▸ EXERCISE BRIEF
With both ends included, repeat exactly the lines of the entries below from the one containing "735x522 pixels." down to the one containing "The width and height of the screenshot is (1024, 576).", and no others.

▸ SUPPLIED DATA
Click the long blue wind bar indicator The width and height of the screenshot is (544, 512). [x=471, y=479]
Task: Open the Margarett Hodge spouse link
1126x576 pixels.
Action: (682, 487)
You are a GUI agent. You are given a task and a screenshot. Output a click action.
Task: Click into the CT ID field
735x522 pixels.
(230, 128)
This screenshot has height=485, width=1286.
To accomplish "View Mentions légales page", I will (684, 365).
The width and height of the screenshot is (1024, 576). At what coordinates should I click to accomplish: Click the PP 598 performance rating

* * *

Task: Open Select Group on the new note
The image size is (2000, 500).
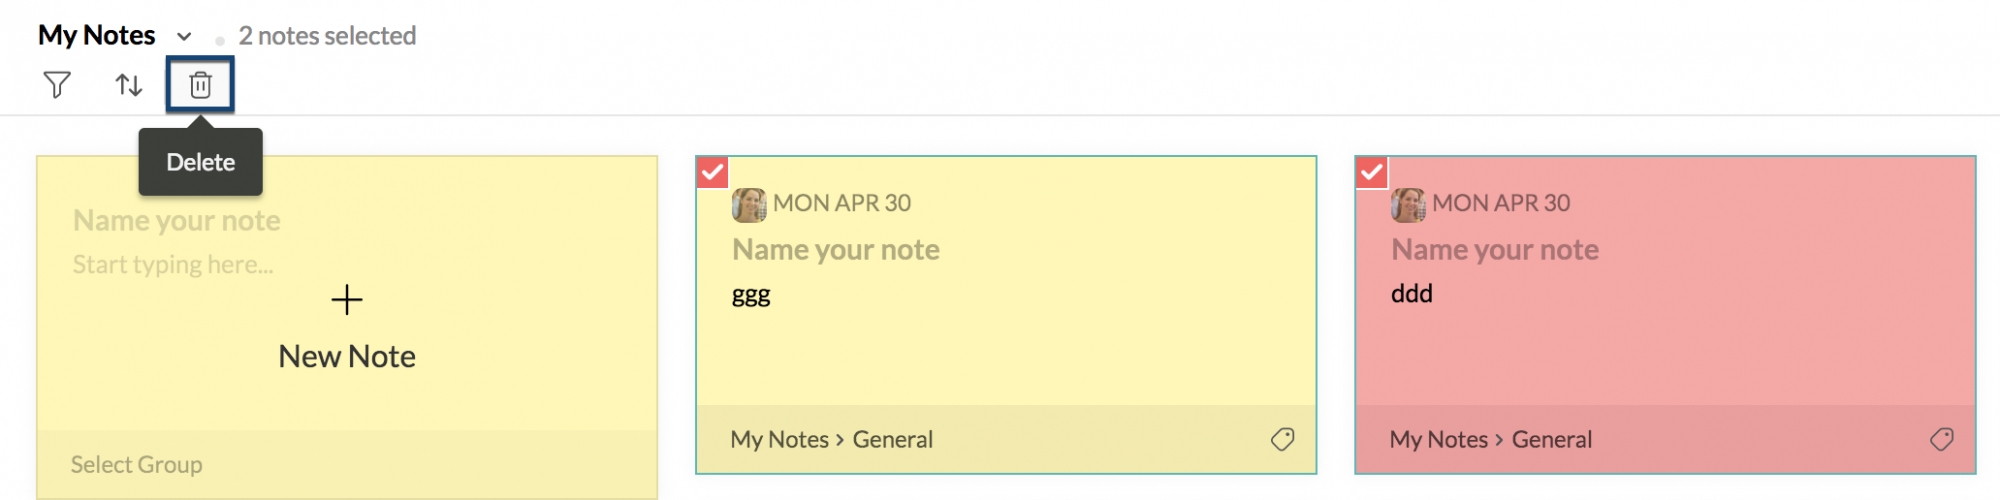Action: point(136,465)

--

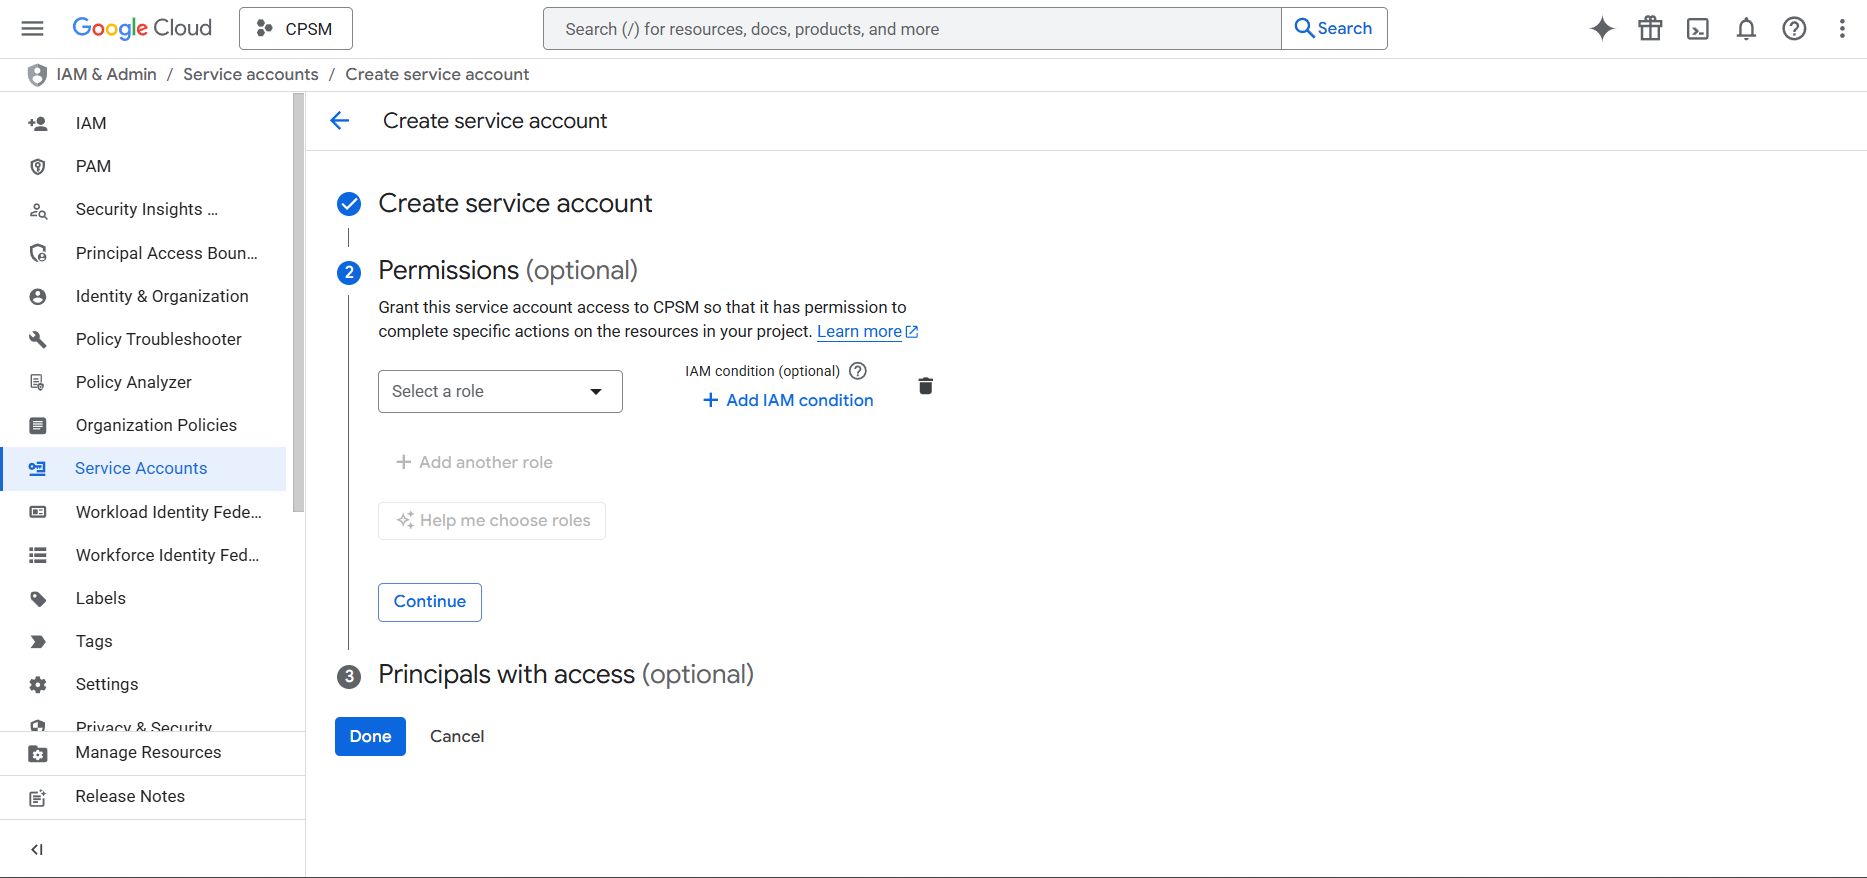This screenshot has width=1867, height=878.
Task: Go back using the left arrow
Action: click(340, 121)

▸ OUTPUT OF THE EXERCISE
735x522 pixels.
(230, 128)
This screenshot has height=485, width=1286.
To accomplish "View Mentions légales page", I will (684, 365).
The width and height of the screenshot is (1024, 576). At what coordinates should I click to accomplish: Click the PP 598 performance rating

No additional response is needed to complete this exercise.